Jean m’attire face à lui, me colle contre son corps pour me faire comprendre qu’il est plus puissant que moi. Il est le maître et il veut m’obliger à reprendre ma place d’esclave. Il me fait sentir comme une brindille que l’on peut briser à sa guise.

- Suzie, Suzie, Suzie … tu fais quoi là ? Tu veux partir ? Non, non, non … Tu restes avec moi. Je n’en ai pas fini avec toi. Je ne fais que commencer … .

- Lâche moi tu me fais mal et tu es saoul.

- Je ne peux pas « poussin ». Il faut qu’on parle. Je pensais que tu allais me rappeler après que je t’es jeté. Pourquoi ce silence « poussin » ? Tu m’évites ? Tu as peur de moi ? Tu ne m’aimes plus ? Tu as besoin que je te rappelle comment tu dois m’aimer ?

Il détourne son regard de moi deux petites secondes pour le plonger dans le clair-obscur de cette étendue.

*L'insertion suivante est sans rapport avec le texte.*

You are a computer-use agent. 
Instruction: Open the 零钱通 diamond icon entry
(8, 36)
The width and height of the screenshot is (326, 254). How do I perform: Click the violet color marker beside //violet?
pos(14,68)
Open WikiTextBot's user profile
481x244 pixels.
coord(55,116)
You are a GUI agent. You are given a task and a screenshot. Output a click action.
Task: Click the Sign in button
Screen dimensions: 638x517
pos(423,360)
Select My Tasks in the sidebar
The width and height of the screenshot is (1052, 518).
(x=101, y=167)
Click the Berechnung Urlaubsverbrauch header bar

Un éclair jaillit de ces yeux.

- On a jamais fait l’amour à la pleine lune ? dit-il lascif. On va se chercher un buisson, poussin ? Allez, viens !

Il essaie de me tirer vers les trois marches en pierre qui nous séparent de la terrasse du parc. J’essaie de résister mais il est bien plus fort que moi.

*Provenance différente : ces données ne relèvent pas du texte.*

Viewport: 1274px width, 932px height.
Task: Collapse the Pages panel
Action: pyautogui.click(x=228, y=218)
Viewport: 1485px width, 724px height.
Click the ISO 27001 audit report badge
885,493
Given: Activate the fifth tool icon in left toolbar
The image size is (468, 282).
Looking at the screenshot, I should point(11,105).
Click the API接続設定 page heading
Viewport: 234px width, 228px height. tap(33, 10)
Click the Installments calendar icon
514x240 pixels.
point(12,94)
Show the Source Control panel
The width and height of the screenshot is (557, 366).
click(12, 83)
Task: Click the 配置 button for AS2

- S’il te plaît, Jean, lâche moi, dis-je sur un ton plus radoucit pour l’amadouer. Je ne comprends pas de quoi tu parles ? On peut peut-être en parler avant.

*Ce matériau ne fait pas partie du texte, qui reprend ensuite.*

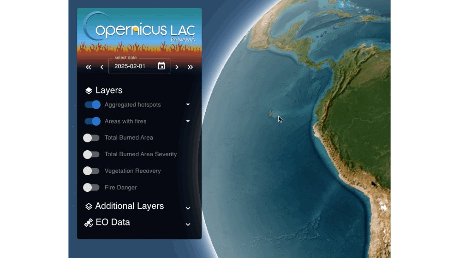Click the Copernicus LAC Panamá logo
459x258 pixels.
click(139, 30)
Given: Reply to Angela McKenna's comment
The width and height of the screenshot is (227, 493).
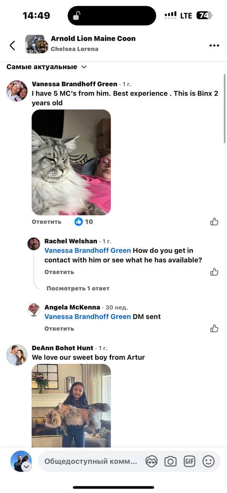Looking at the screenshot, I should pos(59,329).
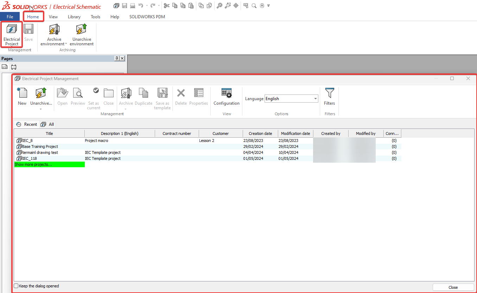Pin the Pages panel
Image resolution: width=477 pixels, height=293 pixels.
point(117,58)
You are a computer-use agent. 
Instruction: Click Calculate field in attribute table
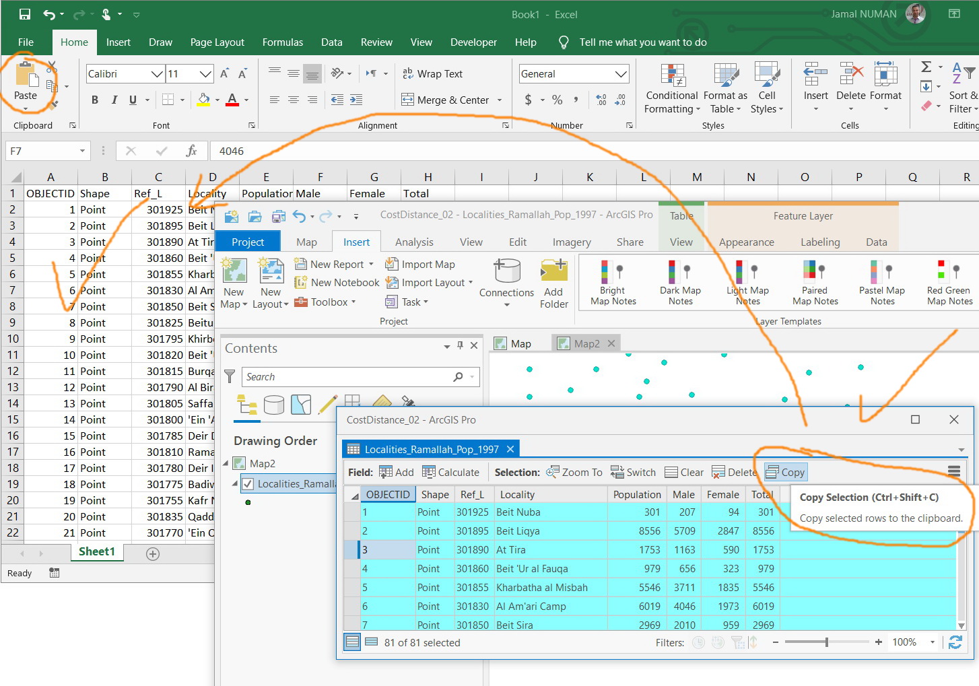(450, 473)
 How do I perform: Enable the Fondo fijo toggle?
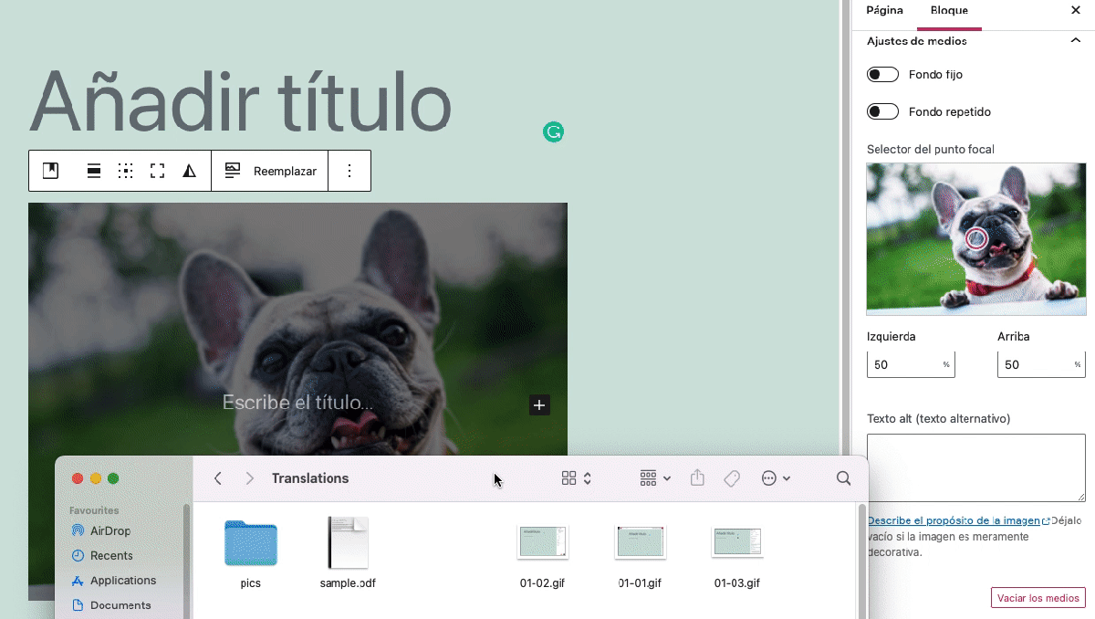[x=882, y=75]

Sa prise se fait plus ferme et déterminée. Ses yeux sont impudiques.

- Je ne veux pas te suivre, il n’est pas question que … .

Il s’arrête net dans son élan et le reste de ma phrase s’envole dans les airs. Il y a du monde sur la terrasse, il ne peut pas m’obliger à le suivre sans que l’on nous remarque. Craint-il que je fasse une esclandre ? Sa main me serre le poignet comme une menotte tandis que l’autre se glisse sur mes reins pour me frotter tout contre lui. Je comprends qu’il n’a pas l’intention de lâcher la pression qu’il opère sur mon corps. Je panique, je sens une grosseur venant de son pantalon qui ne laisse aucun doute possible sur mon bas ventre. Il est très excité par la situation. Jamais je n’ai deviné une telle érection venant de lui. Comment vais-je faire pour me sortir de cette situation ? Jean est plus grand et plus fort que moi, je ne fais pas du tout le poid face à lui et je ne peux pas crier sans alerter la foule de ce soir. Pas question de lui offrir une scène devant un public. Je ne me pardonnerais pas la honte d’avoir tous les yeux fixés sur moi. Et Aédan … .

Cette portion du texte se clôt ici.